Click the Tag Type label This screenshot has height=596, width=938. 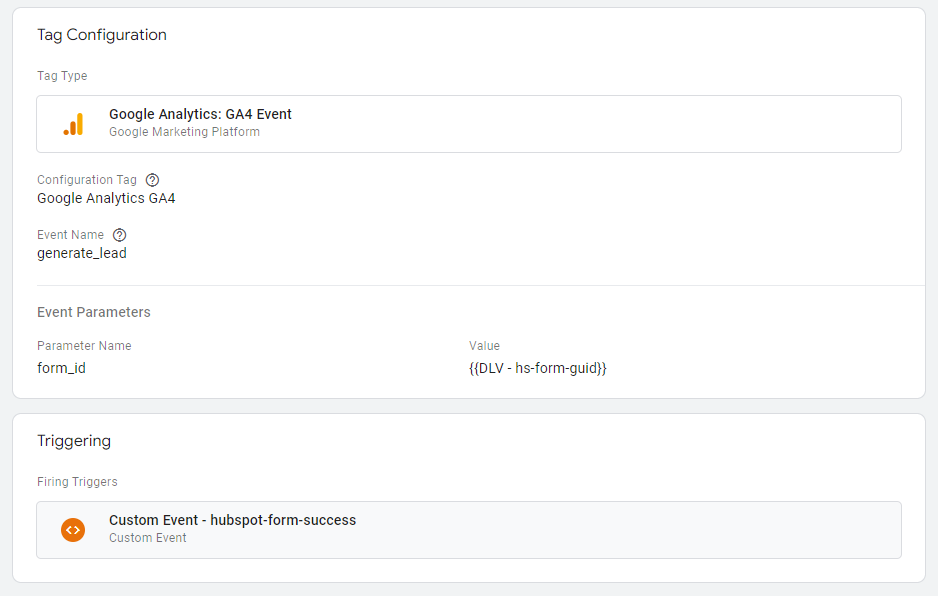pyautogui.click(x=62, y=76)
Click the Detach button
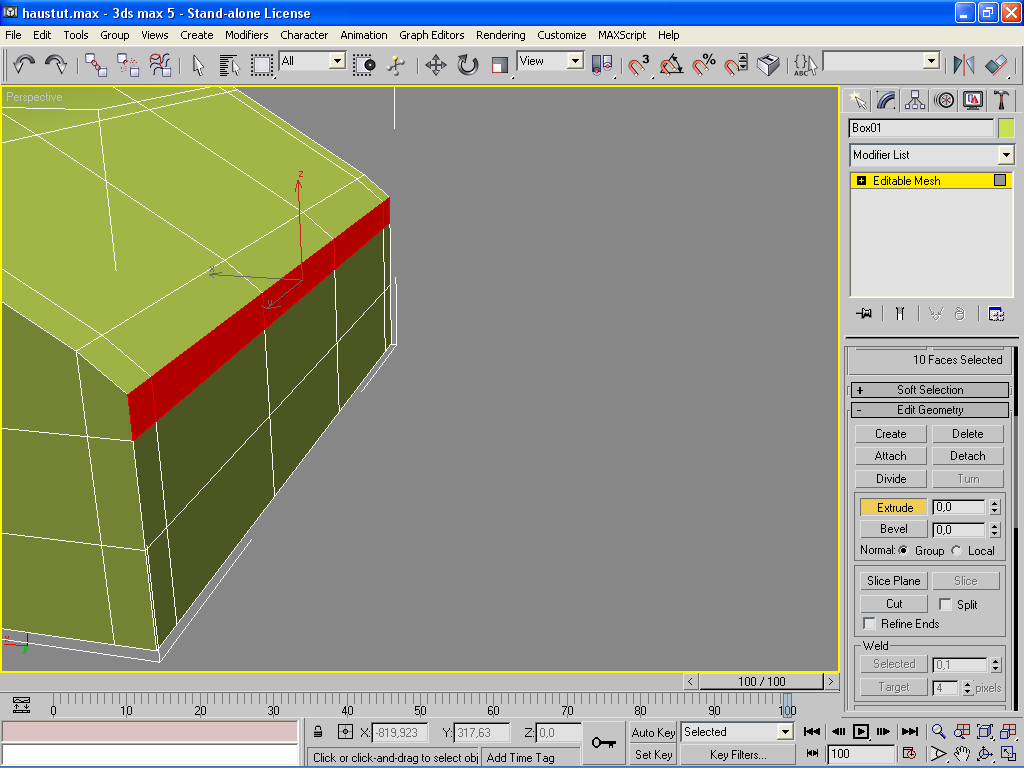This screenshot has height=768, width=1024. 967,456
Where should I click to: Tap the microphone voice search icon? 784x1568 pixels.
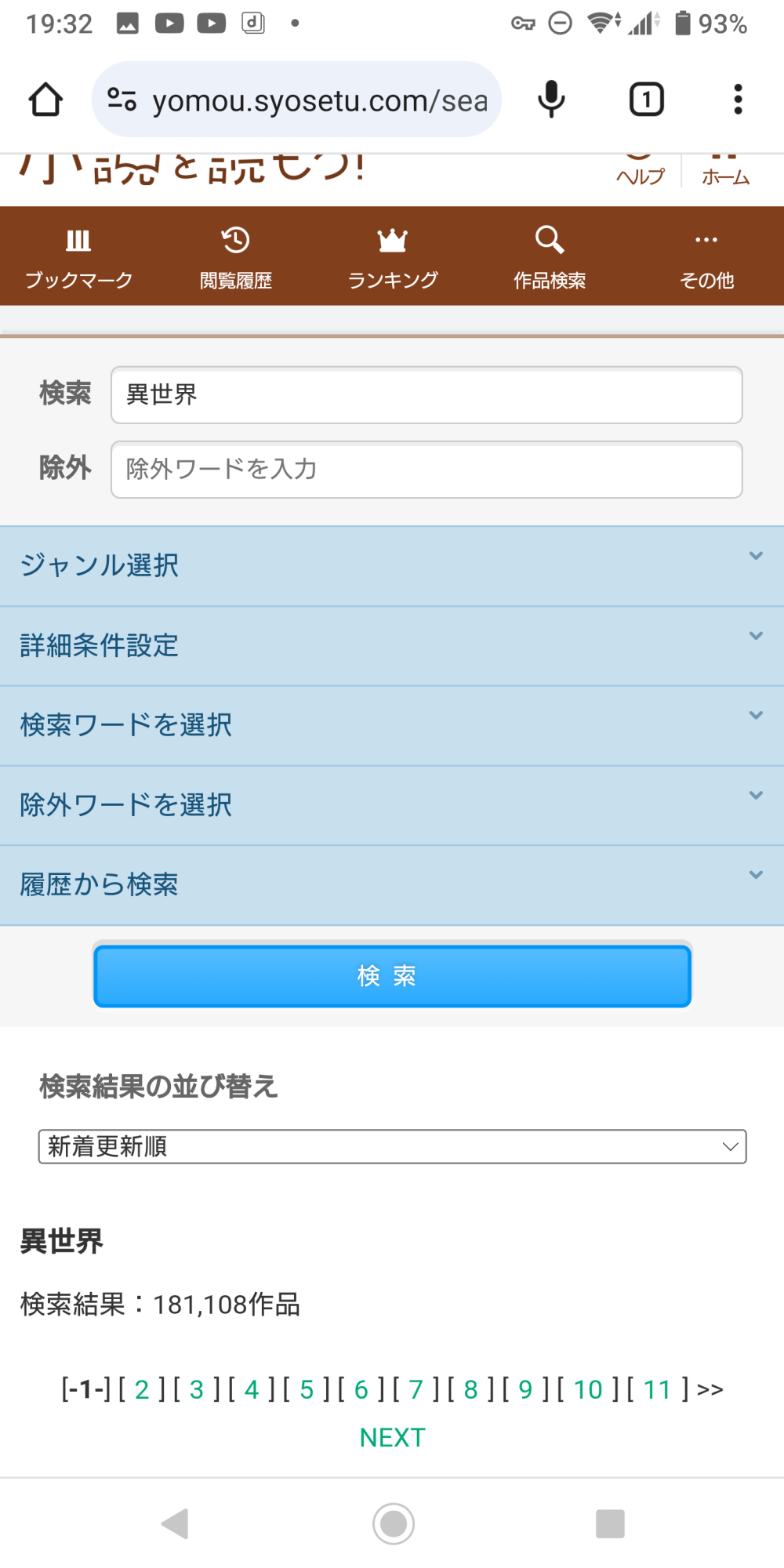[551, 100]
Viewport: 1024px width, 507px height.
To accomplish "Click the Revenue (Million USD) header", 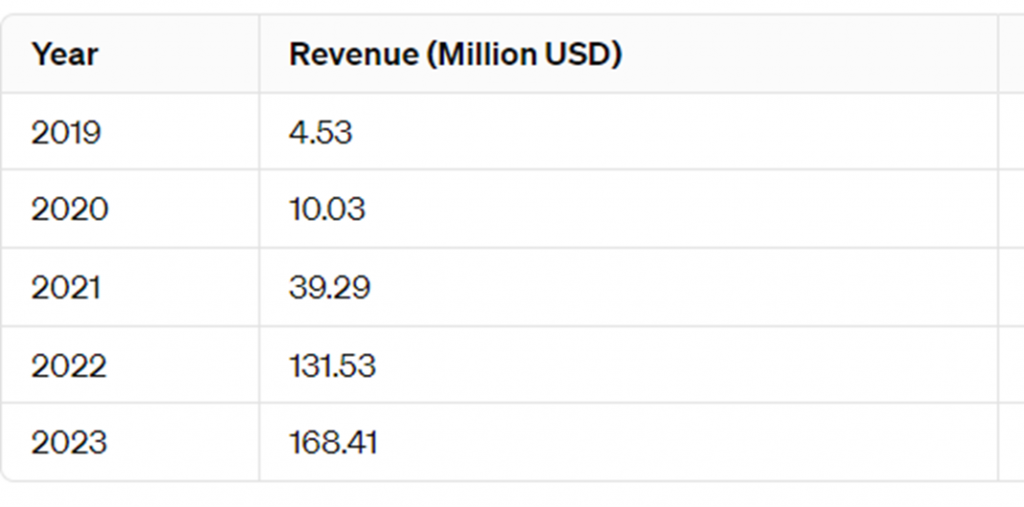I will [455, 54].
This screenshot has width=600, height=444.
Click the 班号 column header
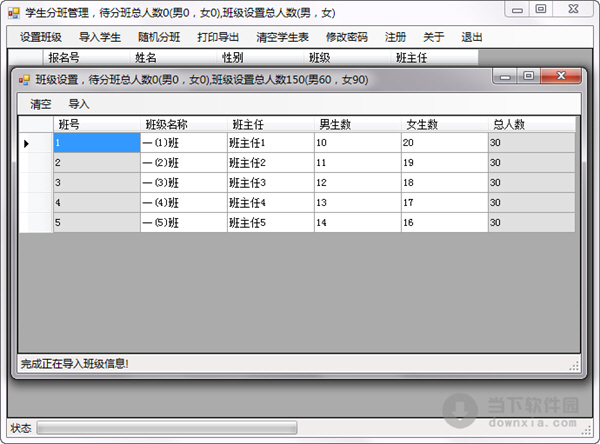96,124
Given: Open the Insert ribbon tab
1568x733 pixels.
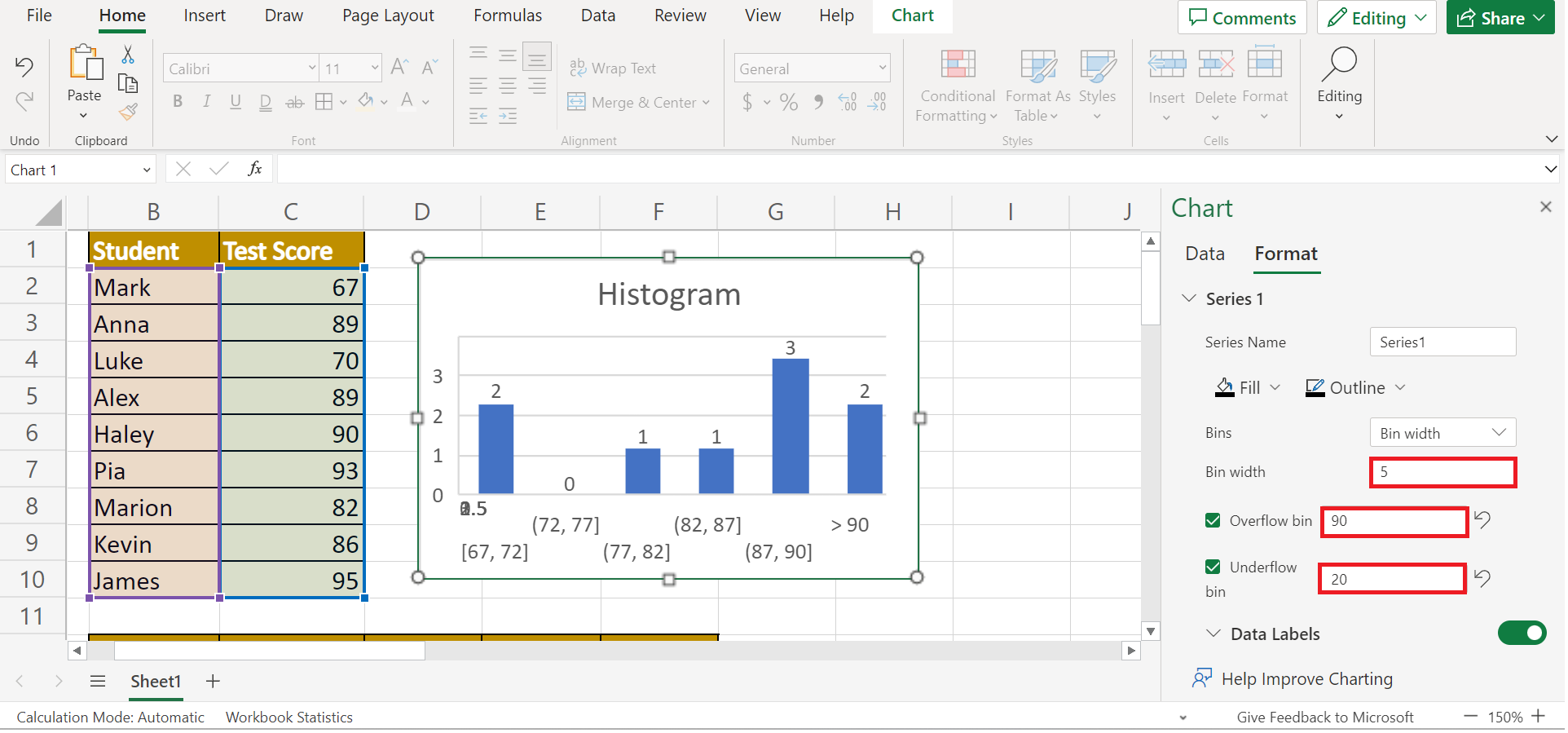Looking at the screenshot, I should (204, 15).
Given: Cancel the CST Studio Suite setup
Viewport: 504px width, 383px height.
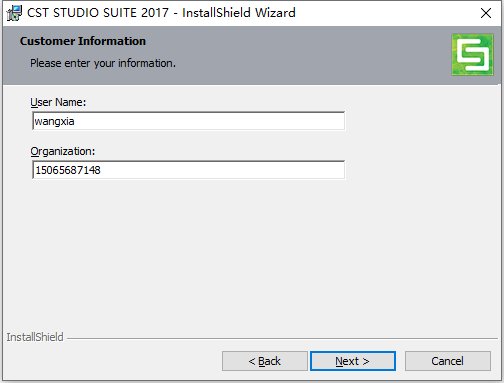Looking at the screenshot, I should click(448, 361).
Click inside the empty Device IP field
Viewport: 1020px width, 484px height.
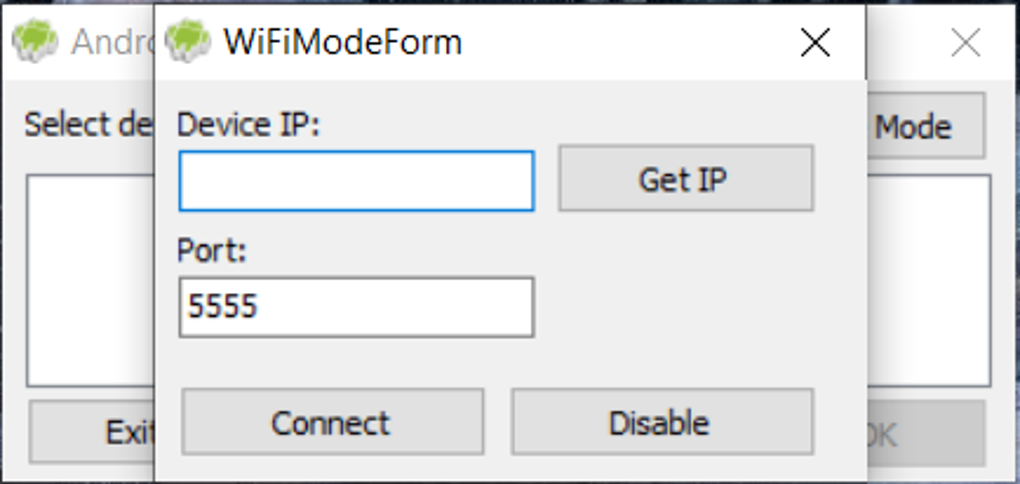pyautogui.click(x=356, y=181)
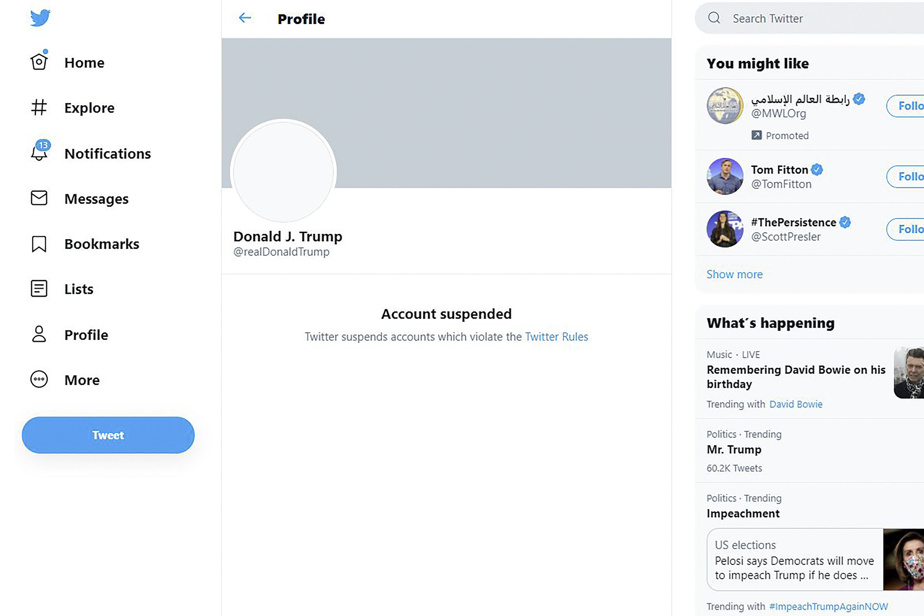
Task: Follow the MWLOrg account
Action: [x=906, y=106]

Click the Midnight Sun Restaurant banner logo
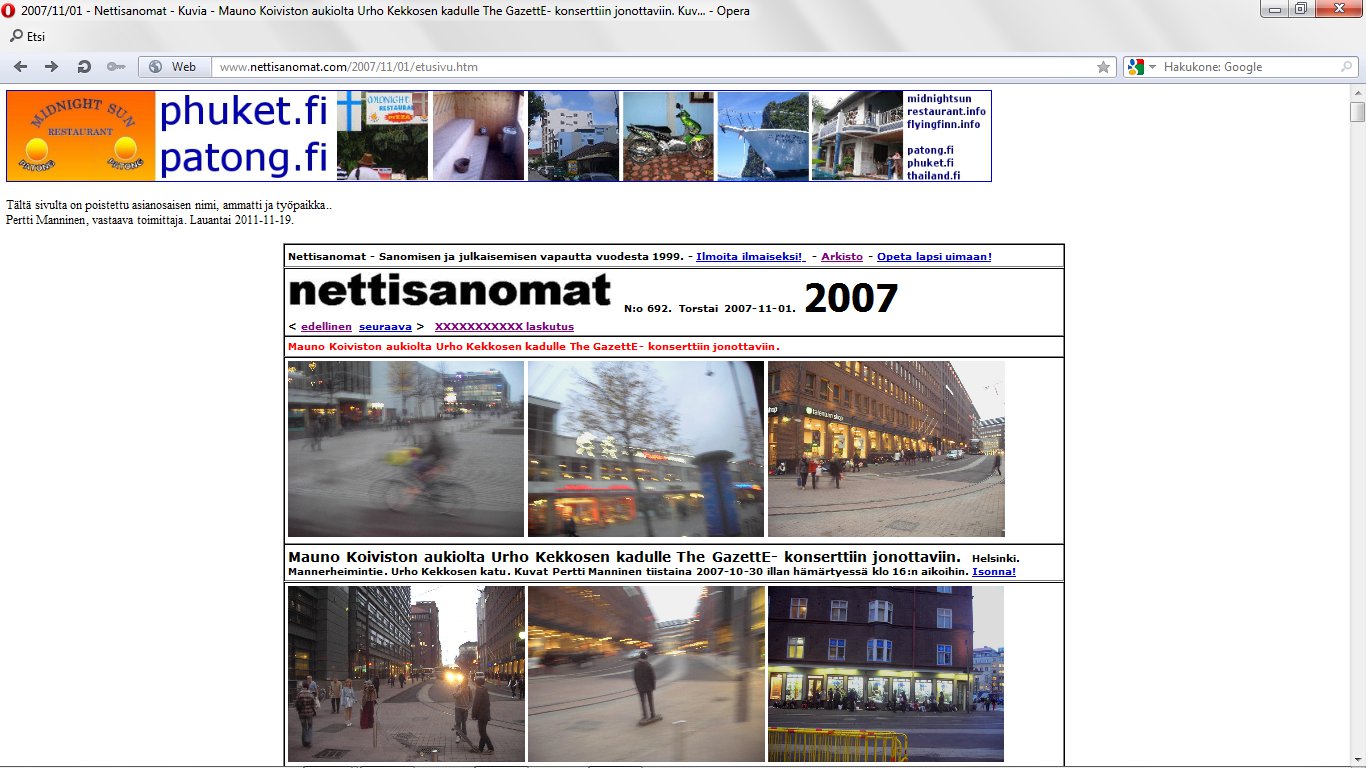tap(81, 136)
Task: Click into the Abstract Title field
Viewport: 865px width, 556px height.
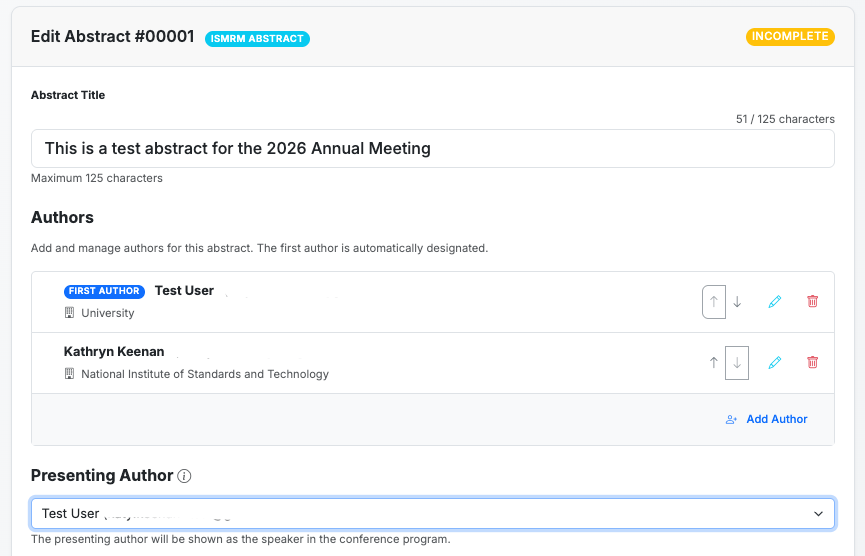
---------------
-- Exercise aim --
Lines that contain the string "field" should be copied from the material above.

-- Result --
Click inside the empty Device IP field
Task: Click into the Abstract Title field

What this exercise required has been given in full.